■ **Action item**:
Please return every record exactly as it appears.

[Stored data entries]
↓↓↓

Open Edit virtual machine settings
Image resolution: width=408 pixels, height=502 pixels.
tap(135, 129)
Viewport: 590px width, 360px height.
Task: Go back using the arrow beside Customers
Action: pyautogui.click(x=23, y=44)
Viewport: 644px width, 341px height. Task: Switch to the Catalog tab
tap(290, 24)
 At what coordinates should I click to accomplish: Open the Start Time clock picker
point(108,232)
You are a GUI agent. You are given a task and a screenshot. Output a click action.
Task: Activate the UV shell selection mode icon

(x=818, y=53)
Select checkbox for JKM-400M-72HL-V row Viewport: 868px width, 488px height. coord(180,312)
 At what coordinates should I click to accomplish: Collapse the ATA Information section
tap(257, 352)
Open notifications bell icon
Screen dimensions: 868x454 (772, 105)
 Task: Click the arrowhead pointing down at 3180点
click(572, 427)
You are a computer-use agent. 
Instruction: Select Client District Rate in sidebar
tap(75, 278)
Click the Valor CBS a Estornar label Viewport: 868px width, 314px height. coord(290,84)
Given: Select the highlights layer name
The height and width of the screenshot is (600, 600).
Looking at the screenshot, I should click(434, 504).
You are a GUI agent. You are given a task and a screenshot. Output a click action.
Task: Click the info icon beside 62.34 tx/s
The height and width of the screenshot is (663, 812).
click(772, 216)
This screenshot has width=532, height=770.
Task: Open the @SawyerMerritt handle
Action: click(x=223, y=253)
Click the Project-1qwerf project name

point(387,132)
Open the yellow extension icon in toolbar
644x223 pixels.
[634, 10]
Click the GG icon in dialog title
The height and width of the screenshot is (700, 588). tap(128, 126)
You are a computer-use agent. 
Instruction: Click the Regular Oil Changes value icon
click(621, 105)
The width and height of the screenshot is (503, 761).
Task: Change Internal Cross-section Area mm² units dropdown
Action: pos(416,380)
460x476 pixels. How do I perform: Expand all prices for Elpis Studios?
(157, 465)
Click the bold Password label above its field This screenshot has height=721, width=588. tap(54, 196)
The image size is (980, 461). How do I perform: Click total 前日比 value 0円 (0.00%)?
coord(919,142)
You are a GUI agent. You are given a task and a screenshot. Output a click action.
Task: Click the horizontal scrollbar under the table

↑↑↑

■ **Response for this exercise**:
Open Edit virtual machine settings
Image resolution: width=408 pixels, height=502 pixels.
tap(135, 129)
Viewport: 590px width, 360px height.
Task: Go back using the arrow beside Customers
Action: pyautogui.click(x=23, y=44)
Viewport: 644px width, 341px height. Task: Switch to the Catalog tab
tap(290, 24)
 At what coordinates should I click to accomplish: Open the Start Time clock picker
point(108,232)
You are a GUI agent. You are given a task and a screenshot. Output a click action.
Task: Activate the UV shell selection mode icon

(x=818, y=53)
Select checkbox for JKM-400M-72HL-V row Viewport: 868px width, 488px height. coord(180,312)
 At what coordinates should I click to accomplish: Collapse the ATA Information section
tap(257, 352)
Open notifications bell icon
Screen dimensions: 868x454 (772, 105)
 Task: Click the arrowhead pointing down at 3180点
click(572, 427)
You are a computer-use agent. 
Instruction: Select Client District Rate in sidebar
tap(75, 278)
Click the Valor CBS a Estornar label Viewport: 868px width, 314px height. coord(290,84)
Given: Select the highlights layer name
The height and width of the screenshot is (600, 600).
Looking at the screenshot, I should click(434, 504).
You are a GUI agent. You are given a task and a screenshot. Output a click action.
Task: Click the info icon beside 62.34 tx/s
The height and width of the screenshot is (663, 812).
click(772, 216)
This screenshot has width=532, height=770.
Task: Open the @SawyerMerritt handle
Action: click(x=223, y=253)
Click the Project-1qwerf project name

point(387,132)
Open the yellow extension icon in toolbar
644x223 pixels.
[634, 10]
Click the GG icon in dialog title
The height and width of the screenshot is (700, 588). tap(128, 126)
You are a computer-use agent. 
Instruction: Click the Regular Oil Changes value icon
click(621, 105)
The width and height of the screenshot is (503, 761).
Task: Change Internal Cross-section Area mm² units dropdown
Action: pos(416,380)
460x476 pixels. How do I perform: Expand all prices for Elpis Studios?
(157, 465)
Click the bold Password label above its field This screenshot has height=721, width=588. tap(54, 196)
The image size is (980, 461). How do I perform: Click total 前日比 value 0円 (0.00%)?
coord(919,142)
You are a GUI agent. You are given a task and a screenshot. Output a click action.
Task: Click the horizontal scrollbar under the table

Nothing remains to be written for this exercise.